More Indian election killings
NZPA-Reuter New Delhi Renewed violence hit Assam ahead of a second round of polling today as conflicting reports of a massacre in the strife-torn north-east Indian state fuelled tension.
India’s two leading news agencies said that as many as 150 people may have died in the week-end bloodbath when tribal gangs armed with' axes, and spears attacked 15 villages, burning down hundreds of thatchedroof huts. But the state government in the Assam capital of Guahati continued to say that the reports were exaggerated and that only 10 bodies had been recovered.
An official spokesman said 1500 huts were razed in 15 villages. Police were sent to the area by helicopter after bridges were burnt down. The Government spokesman said a big convoy of relief supplies had now reached the Darrang area and more were being sent. More than 115 people had already died across the state in violence in the run-up to elections for a 126-member local assembly and 12 representatives in the national Parliament in Delhi.
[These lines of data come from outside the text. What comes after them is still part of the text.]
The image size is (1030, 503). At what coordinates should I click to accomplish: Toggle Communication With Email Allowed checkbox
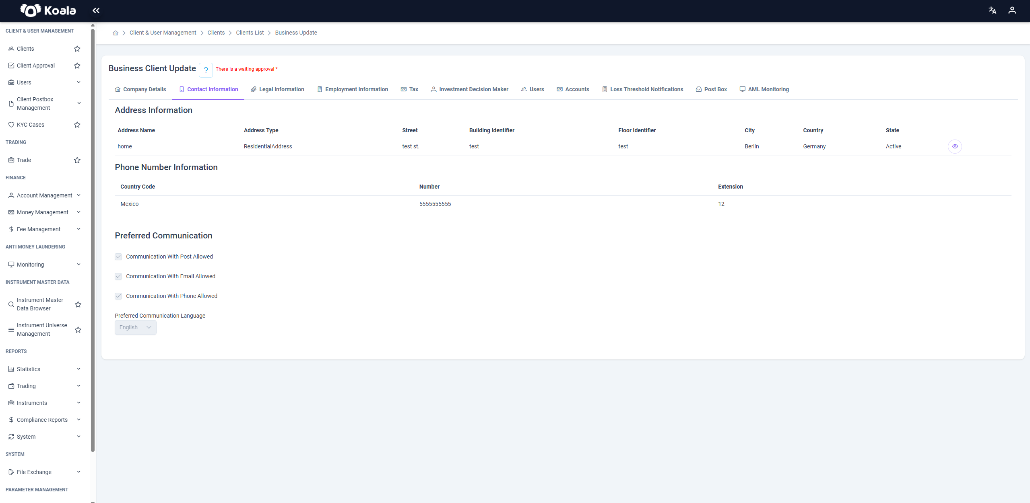click(x=118, y=276)
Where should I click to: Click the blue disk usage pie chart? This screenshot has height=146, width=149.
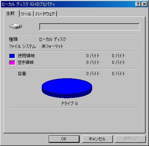[x=67, y=88]
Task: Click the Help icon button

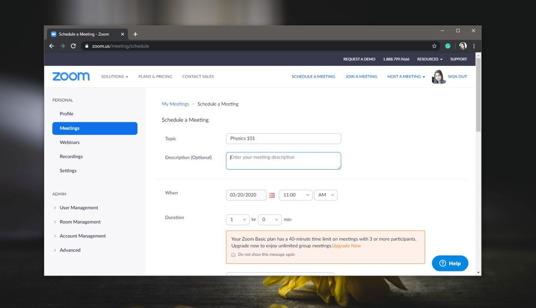Action: [x=450, y=263]
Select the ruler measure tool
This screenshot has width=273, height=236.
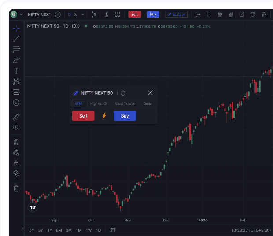point(16,117)
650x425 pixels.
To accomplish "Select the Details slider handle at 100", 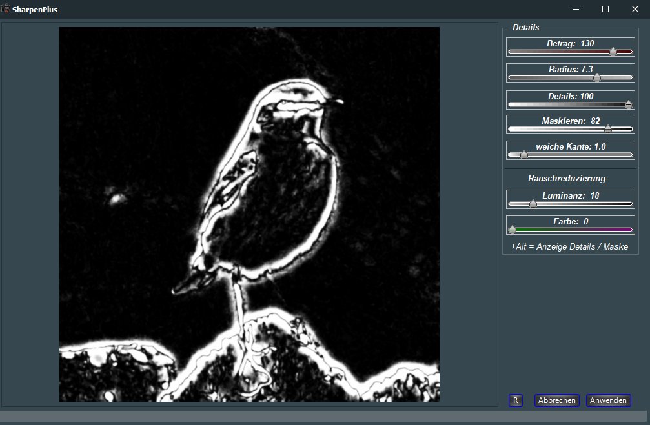I will point(629,104).
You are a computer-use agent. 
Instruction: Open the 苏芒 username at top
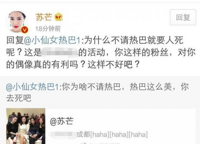44,17
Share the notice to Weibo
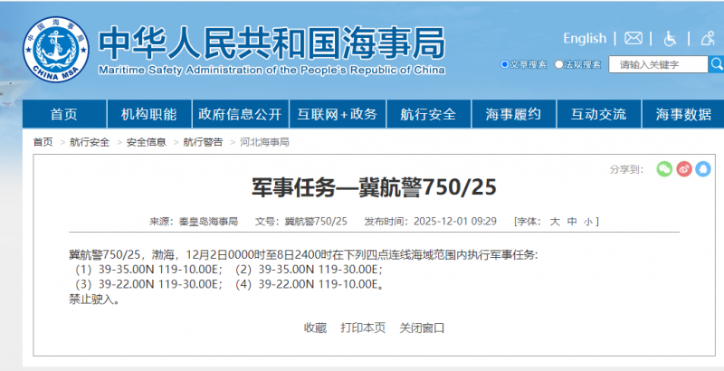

The elections, opposed by anti-immigrant Assamese militants, are being held in three stages. The first round of voting took place on Monday and there are further rounds today and Sunday.
In the latest violence, a candidate for the Congress (I) Party of the Prime Minister, Mrs Gandhi, was killed when attacked by an election meeting crowd. The Press Trust of India news agency reported the deaths of 11 other people on Tuesday.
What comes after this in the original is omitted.